Start of Available data

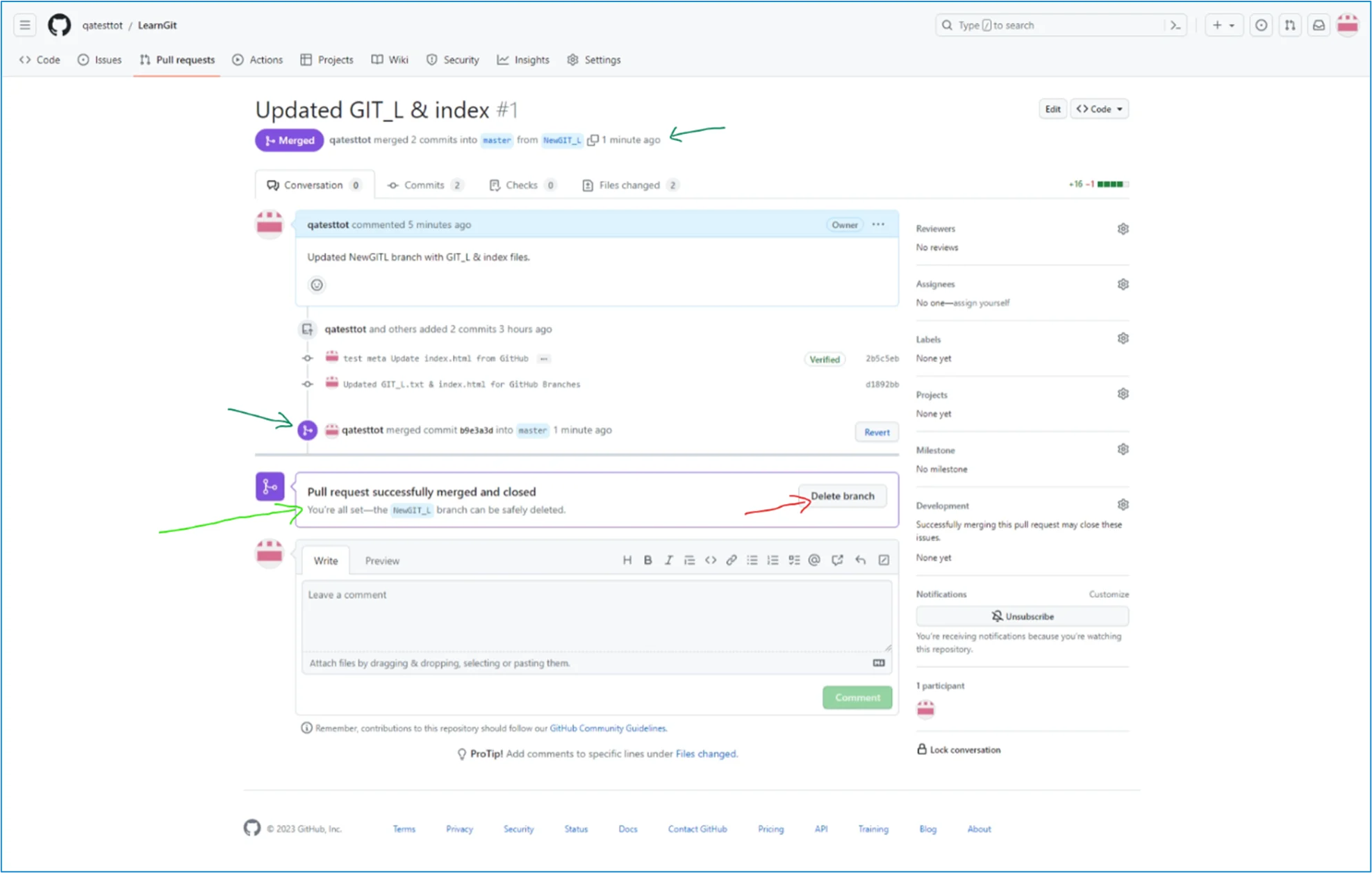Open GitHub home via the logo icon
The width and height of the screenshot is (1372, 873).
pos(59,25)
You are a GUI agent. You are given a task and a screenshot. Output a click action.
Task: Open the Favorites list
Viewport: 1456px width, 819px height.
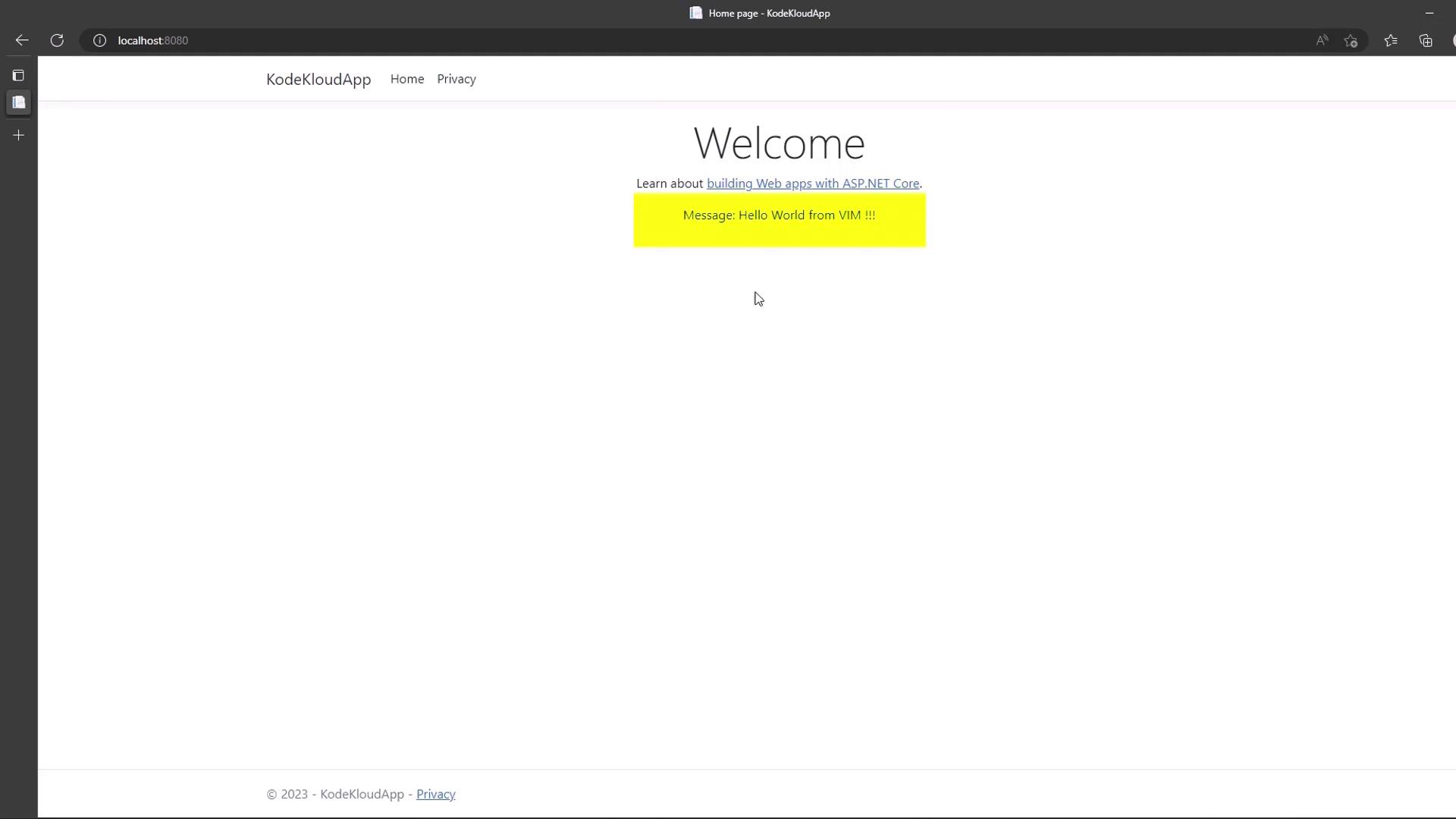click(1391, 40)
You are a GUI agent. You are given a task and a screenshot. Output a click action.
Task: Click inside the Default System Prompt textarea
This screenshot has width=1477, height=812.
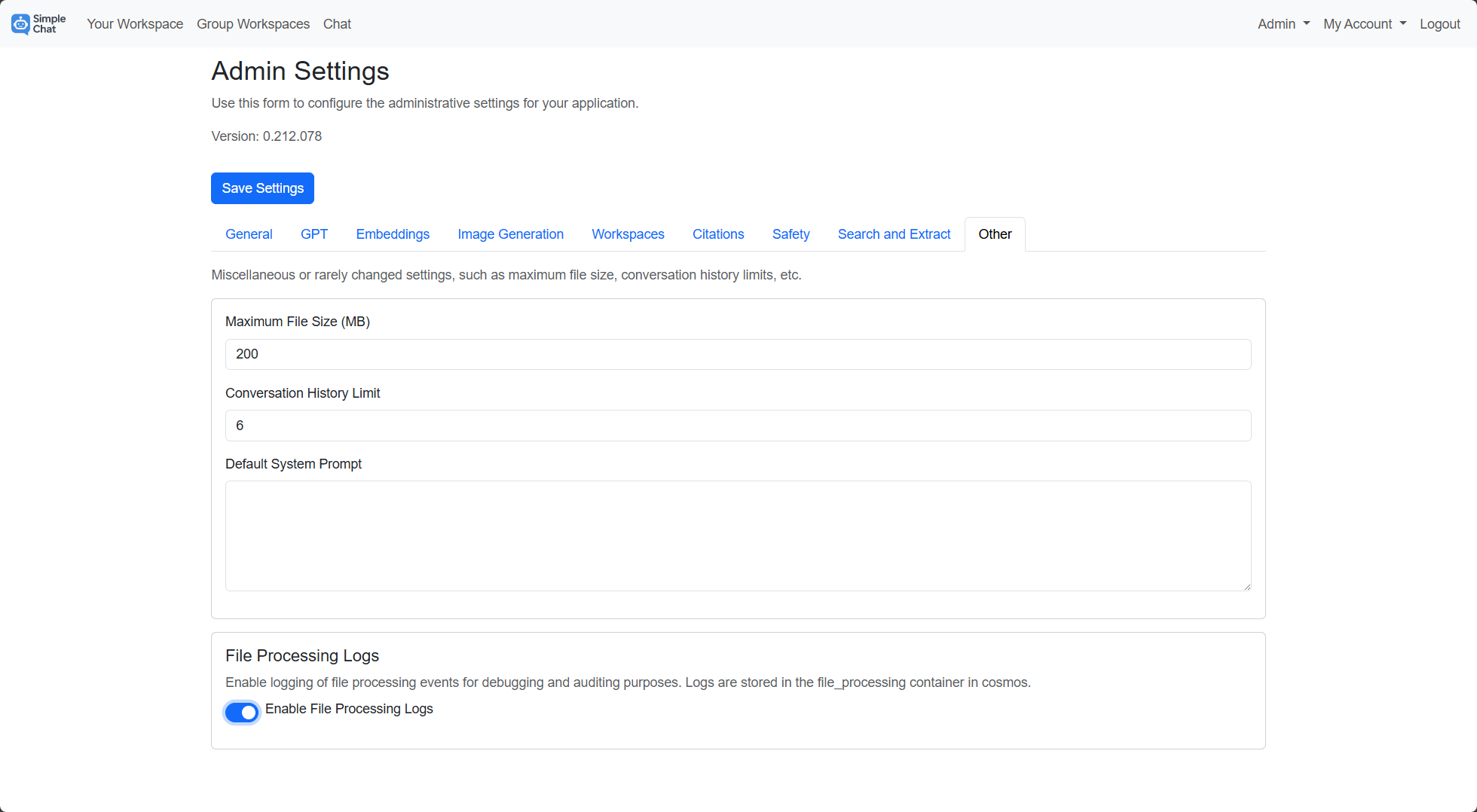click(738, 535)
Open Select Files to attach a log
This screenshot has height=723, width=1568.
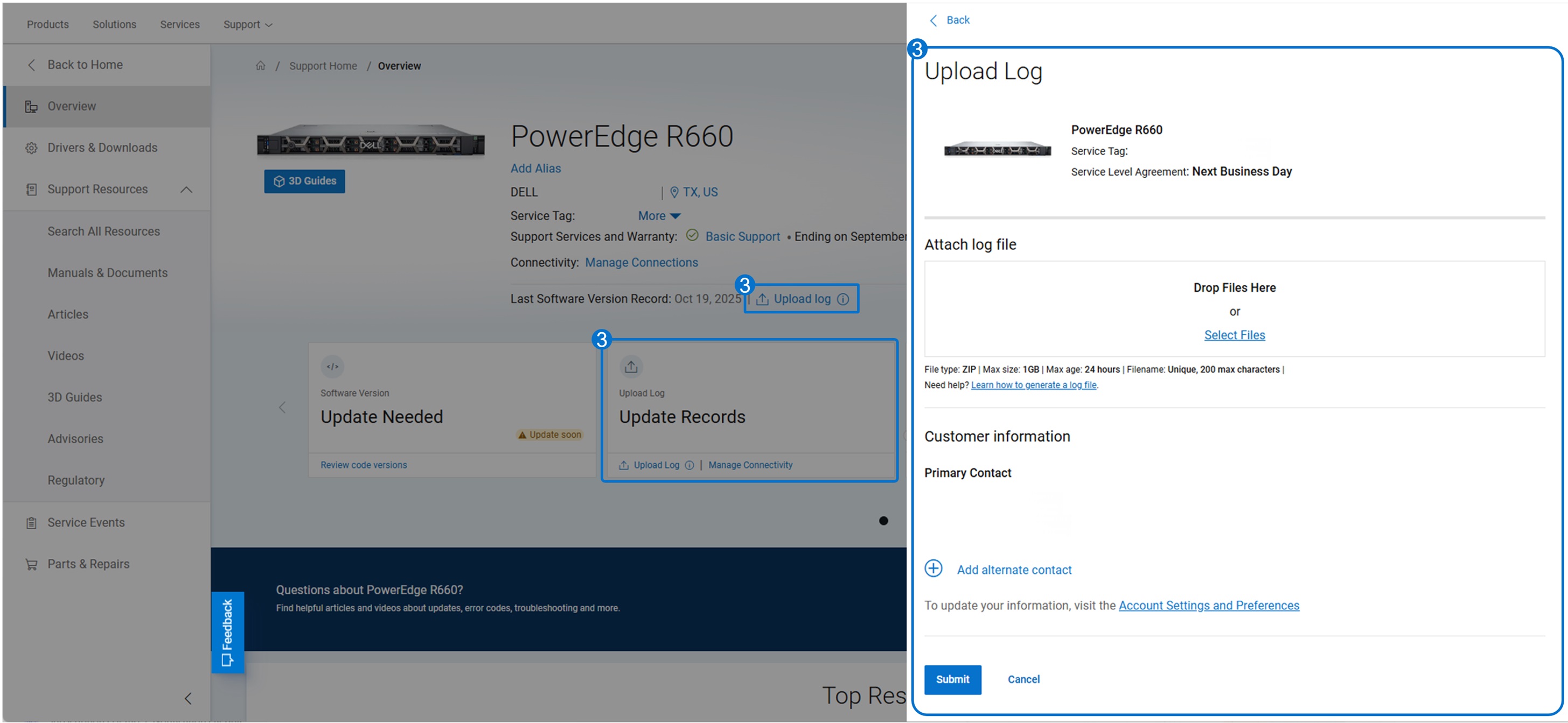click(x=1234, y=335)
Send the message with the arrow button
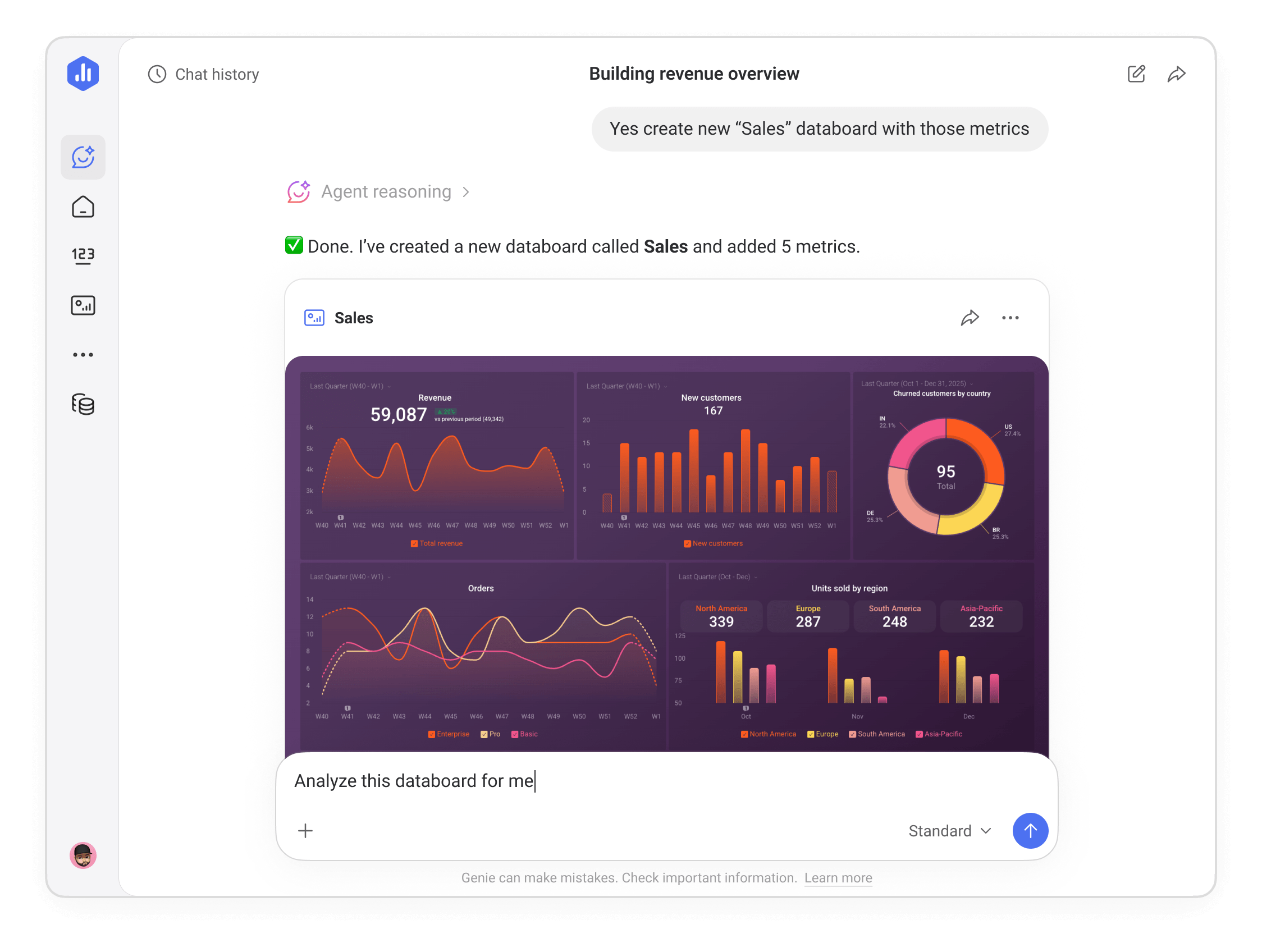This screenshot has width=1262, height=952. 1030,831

End of Available data

▶ **Exercise brief**
An exact copy of the lines from the one with "Task: Open the Favorites list" through the end of the entries above, both included, is the whole answer. It contains no pictures.

▶ **Exercise result**
Task: Open the Favorites list
Viewport: 1456px width, 819px height.
click(1391, 40)
You are a GUI agent. You are given a task and a screenshot. Output a click action.
Task: Click inside the Default System Prompt textarea
This screenshot has width=1477, height=812.
click(738, 535)
Open Select Files to attach a log
This screenshot has height=723, width=1568.
click(x=1234, y=335)
Send the message with the arrow button
This screenshot has width=1262, height=952. 1030,831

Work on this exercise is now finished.